Why Médecins Sans Frontières rejected Pfizer’s 1 Million Free Pneumonia Vaccine

It is quite stunning how Pfizer offered 1 million free vaccine to MSF but it rejected every one of it. But, why?????? Apparently, these doctors are well-awared of the fact that there is no free lunch in reality and that the price will be on the rest of the world–who make purchase of the vaccines. As most of you would agree, it is never an easy decision to prioritize one over another in public health. Of course there is no right or wrong but it sure leads to the ultimate question of who should live (instead of whom). MSF does have a fair point in that free vaccine will lead to higher price which is looking ahead to the future; while there are countless people dying at this very moment.

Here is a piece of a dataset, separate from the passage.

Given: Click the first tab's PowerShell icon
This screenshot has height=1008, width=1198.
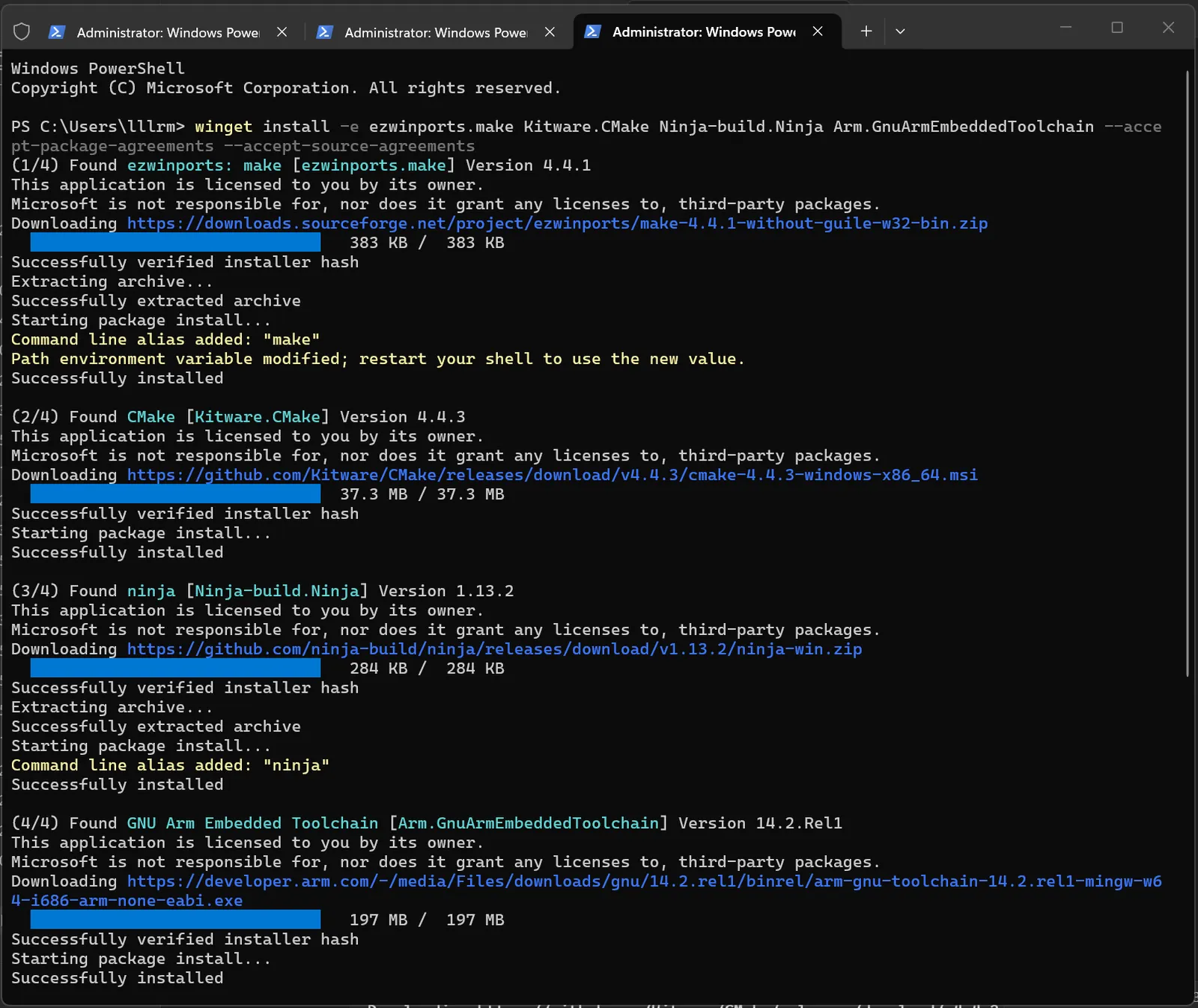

In the meantime, I would like to point out what Gavi, an international organization – a global Vaccine Alliance created in 2000, does in this context. There has been a set of global efforts involving various stakeholders, in the name of Gavi, that brings together public and private sectors with the shared goal of creating equal access to new and underused vaccines for children living in the world’s poorest countries. (Yeah, it’s from the website…..) Besides providing vaccines to the needed, it works closely with pharmaceutical industry to provide vaccines more quickly and at prices far lower than in developed countries. (Check out their website if interested:

Instead of a report from the media, I am suggesting the blog posting by Jason Cone, the Executive Director of MSF in the U.S. where he gave a thorough reason to the rejection.

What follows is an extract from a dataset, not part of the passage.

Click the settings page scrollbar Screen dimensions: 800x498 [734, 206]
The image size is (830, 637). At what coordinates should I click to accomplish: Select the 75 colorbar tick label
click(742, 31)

3 thoughts on “MSF rejects free vaccines – why?

  1. I think this is a great response by MSF! First off I want to say that I think so highly of MSF and everything they stand for and are working to accomplish. MSF is an organization that I hope to be a part of after my medical training.

    In his response, Jason Cone makes an excellent and very realistic point. By accepting a donation, MSF is going against all the work they have done to lower vaccine costs worldwide. Ultimately, the goal is for pharmaceutical companies to lower the cost of vaccines. I really like the way that Mr. Cone’s explained the impact of what accepting the donation would be. Had MSF accepted the donation, they would be benefiting from the elevated vaccine price that others are paying. The pharmaceutical company is able to make a $1million donation because of the profit returns from other organizations and countries purchasing the vaccines. A donation is a short term fix and MSF wants sustainable solutions.

    Mr. Cone is reinforcing MSF’s argument that in order for global health to be improved the price of the pneumonia vaccine and vaccines in general, need to be lowered. Pfizer is trying to hide behind their high vaccine price by offering the donation, which they use as a tax right off. Unfortunately, this can make MSF look like the “bad party” in this situation, but Mr. Cone’s words are defiant. Essentially, he is throwing the donation back at Pfizer and saying, “If you really want to help, lower the cost of vaccines for all and not just who you deem worthy.”


  2. Great article!
    I agree with MSF turning down the one million free vaccines. What will giving a free million vaccine accomplish other than making Pfizer lots of money in the long run. They get to still keep their sky rocketing prices on the vaccine as well as incur tax breaks for giving “charity “. Jason Cone made a difficult but necessary decision. According to him, after years of negotiating with Pfizer to lower their prices, that’s all they could offer. He also made the case for donations not really helping, nor are they sustainable solutions for lowering vaccine prices.
    These are complex issues that don’t really have easy answers. This is just like “ aid” given to countries in Africa. There usually are strings attached that most of the population aren’t’ aware off. According to research, donations of food, clothing or other items often have negative impact on the local economy. These seemly well-intentioned donations of food, clothing or other items can only provide a band-aid solution to alleviate temporary suffering. It shouldn’t be a long-term solution or a norm.
    Here is a link to reference about aid in African countries.


  3. This is the type of headline that is so easy for people to run away with and villainize an organization that is trying only to do good, while casting positive light on Pfizer, a company that notoriously holds prices artificially high. “MSF turns down 1 million child pneumonia vaccines donated from Pfizer”. It’s so simple to read that and not understand the true consequences. I think the blog post does an excellent job of explaining the decision that MSF took in this instance. Accepting donations creates quick positive PR for drug companies while ignoring the issue of total price control. MSF’s point that accepting the donation would only give Pfizer a large tax write off while undermining long-term negotiations shows that this donation isn’t even made with public good in mind, but is simply another self-serving, profit generating PR move, when what we really need is real change.